Exercise objective: Lines from the beginning of the entries up to and including the one with "You are a GUI agent. The screenshot is 1280×1641." must be duplicated word for word; leave out all others.

Input data:
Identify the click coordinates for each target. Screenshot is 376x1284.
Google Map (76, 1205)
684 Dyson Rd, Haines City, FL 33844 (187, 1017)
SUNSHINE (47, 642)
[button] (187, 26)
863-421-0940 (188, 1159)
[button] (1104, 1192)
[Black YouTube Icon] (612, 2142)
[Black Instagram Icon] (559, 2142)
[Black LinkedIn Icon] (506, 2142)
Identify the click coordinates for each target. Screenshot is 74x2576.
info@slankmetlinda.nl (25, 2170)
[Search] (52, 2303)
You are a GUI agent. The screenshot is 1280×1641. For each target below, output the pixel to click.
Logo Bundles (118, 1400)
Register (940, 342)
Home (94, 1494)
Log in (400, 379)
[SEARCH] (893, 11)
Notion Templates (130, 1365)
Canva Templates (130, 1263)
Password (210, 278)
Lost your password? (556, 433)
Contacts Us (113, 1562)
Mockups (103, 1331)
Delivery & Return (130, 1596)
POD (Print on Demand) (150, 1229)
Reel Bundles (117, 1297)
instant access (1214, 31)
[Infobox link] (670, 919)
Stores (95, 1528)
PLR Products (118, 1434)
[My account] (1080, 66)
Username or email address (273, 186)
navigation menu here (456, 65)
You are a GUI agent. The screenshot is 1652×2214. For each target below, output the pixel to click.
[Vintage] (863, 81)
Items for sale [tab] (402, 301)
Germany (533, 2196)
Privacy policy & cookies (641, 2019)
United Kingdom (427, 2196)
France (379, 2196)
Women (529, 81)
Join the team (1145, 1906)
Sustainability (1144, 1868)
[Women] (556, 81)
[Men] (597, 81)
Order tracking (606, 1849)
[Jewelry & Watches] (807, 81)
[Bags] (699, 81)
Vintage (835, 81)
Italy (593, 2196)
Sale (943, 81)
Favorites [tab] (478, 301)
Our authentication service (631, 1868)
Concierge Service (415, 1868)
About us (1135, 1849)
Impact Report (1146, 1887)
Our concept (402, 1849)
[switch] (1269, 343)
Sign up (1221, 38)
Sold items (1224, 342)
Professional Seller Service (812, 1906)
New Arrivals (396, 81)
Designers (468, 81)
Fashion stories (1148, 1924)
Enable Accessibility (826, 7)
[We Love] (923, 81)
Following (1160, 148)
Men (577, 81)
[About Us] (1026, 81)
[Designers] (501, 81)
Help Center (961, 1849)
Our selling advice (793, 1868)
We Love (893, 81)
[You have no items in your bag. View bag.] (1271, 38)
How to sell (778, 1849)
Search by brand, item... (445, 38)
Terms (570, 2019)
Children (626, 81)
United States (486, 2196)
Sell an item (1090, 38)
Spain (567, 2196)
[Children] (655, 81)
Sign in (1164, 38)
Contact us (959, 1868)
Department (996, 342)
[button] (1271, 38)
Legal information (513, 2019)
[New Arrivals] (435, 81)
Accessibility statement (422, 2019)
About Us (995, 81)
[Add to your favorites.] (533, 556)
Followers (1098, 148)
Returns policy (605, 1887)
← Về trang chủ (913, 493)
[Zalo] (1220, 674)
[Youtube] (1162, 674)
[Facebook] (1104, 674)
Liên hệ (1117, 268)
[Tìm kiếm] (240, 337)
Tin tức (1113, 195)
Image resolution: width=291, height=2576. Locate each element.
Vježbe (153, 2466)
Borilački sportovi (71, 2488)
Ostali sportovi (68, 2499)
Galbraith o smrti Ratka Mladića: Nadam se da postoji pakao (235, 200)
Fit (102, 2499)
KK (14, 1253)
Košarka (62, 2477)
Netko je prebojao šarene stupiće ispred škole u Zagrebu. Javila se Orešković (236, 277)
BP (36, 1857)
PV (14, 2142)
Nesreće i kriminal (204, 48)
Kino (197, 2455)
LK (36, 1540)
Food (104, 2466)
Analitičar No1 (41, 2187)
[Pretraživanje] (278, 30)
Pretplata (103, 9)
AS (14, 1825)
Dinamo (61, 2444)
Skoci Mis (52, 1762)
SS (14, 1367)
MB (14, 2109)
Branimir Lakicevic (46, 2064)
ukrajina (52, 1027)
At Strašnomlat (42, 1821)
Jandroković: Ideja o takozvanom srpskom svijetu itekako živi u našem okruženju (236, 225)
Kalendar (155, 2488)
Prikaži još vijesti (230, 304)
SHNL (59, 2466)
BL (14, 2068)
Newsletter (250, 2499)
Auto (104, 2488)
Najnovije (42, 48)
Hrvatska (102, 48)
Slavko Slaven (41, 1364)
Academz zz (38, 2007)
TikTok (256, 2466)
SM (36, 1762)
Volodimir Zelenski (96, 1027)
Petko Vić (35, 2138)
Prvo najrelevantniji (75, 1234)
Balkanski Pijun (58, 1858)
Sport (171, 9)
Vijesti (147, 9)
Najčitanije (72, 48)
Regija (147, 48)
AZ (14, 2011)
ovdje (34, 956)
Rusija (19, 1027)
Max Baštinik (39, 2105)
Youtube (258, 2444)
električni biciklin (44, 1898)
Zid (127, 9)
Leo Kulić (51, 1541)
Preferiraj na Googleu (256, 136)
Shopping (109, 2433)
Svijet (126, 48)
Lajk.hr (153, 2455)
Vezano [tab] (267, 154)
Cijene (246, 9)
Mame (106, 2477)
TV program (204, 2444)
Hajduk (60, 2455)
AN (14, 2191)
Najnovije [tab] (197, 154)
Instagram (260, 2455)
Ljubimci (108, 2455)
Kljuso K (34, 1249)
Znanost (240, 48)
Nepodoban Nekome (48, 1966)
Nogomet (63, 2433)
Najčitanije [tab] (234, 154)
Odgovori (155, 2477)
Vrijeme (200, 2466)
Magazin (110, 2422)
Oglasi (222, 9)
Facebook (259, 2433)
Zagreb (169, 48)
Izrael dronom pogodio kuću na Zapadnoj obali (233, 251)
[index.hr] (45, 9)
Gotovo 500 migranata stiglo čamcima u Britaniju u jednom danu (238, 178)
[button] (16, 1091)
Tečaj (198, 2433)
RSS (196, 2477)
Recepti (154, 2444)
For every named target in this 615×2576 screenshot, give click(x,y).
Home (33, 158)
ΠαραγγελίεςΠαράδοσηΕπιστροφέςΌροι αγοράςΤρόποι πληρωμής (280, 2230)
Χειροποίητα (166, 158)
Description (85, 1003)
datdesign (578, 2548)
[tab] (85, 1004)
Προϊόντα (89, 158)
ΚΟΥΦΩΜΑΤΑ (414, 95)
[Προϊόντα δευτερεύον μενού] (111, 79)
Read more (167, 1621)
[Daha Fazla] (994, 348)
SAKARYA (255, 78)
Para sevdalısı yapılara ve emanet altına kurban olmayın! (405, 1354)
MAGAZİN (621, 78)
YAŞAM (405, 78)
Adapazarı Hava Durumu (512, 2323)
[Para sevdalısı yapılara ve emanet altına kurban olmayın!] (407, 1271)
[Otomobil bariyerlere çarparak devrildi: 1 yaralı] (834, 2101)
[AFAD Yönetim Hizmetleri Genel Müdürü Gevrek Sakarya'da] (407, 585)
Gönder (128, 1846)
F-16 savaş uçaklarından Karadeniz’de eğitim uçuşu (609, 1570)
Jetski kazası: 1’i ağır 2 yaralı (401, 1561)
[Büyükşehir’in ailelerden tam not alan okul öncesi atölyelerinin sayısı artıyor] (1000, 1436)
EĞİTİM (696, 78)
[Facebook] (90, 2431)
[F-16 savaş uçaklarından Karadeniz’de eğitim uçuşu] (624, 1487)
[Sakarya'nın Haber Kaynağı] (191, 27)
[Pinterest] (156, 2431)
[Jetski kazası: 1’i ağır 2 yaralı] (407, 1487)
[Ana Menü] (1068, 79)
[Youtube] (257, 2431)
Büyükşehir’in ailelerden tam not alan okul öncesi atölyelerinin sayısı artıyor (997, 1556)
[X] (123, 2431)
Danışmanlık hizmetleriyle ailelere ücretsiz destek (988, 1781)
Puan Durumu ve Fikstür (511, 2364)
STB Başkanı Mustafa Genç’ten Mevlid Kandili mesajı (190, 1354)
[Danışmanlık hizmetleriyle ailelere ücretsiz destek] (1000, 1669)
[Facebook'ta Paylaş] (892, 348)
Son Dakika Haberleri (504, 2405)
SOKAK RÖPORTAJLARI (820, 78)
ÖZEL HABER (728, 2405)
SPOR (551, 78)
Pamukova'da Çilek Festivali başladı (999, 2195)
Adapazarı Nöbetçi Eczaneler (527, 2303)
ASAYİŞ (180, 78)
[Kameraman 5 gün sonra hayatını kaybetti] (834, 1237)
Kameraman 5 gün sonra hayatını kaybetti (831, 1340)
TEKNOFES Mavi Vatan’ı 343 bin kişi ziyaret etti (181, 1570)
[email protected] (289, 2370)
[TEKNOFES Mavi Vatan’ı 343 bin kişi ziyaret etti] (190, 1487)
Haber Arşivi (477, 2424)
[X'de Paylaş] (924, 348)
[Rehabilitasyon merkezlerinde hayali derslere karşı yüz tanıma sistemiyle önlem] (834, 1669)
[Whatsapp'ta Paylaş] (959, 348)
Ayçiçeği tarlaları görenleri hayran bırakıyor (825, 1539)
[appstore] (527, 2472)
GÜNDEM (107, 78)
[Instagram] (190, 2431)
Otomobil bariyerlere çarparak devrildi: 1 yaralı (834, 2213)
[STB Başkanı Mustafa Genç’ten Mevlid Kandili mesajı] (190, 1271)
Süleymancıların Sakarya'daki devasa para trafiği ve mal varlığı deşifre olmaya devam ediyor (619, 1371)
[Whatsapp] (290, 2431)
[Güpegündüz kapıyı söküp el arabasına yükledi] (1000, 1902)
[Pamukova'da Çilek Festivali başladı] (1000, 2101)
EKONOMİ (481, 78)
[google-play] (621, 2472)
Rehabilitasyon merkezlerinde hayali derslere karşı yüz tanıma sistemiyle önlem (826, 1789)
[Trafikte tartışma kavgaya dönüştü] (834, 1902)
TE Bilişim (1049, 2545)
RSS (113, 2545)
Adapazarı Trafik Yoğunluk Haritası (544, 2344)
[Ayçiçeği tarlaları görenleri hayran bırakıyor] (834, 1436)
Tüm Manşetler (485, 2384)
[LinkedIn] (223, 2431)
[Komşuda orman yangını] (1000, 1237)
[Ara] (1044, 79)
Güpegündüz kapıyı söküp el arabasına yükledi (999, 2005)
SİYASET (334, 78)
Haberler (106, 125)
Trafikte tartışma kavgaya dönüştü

Response for this exercise:
Identify the click coordinates for each target. Screenshot is 376x1284.
Google Map (76, 1205)
684 Dyson Rd, Haines City, FL 33844 (187, 1017)
SUNSHINE (47, 642)
[button] (187, 26)
863-421-0940 (188, 1159)
[button] (1104, 1192)
[Black YouTube Icon] (612, 2142)
[Black Instagram Icon] (559, 2142)
[Black LinkedIn Icon] (506, 2142)
Identify the click coordinates for each target. Screenshot is 74x2576.
info@slankmetlinda.nl (25, 2170)
[Search] (52, 2303)
You are a GUI agent. The screenshot is 1280×1641. For each target below, output the pixel to click.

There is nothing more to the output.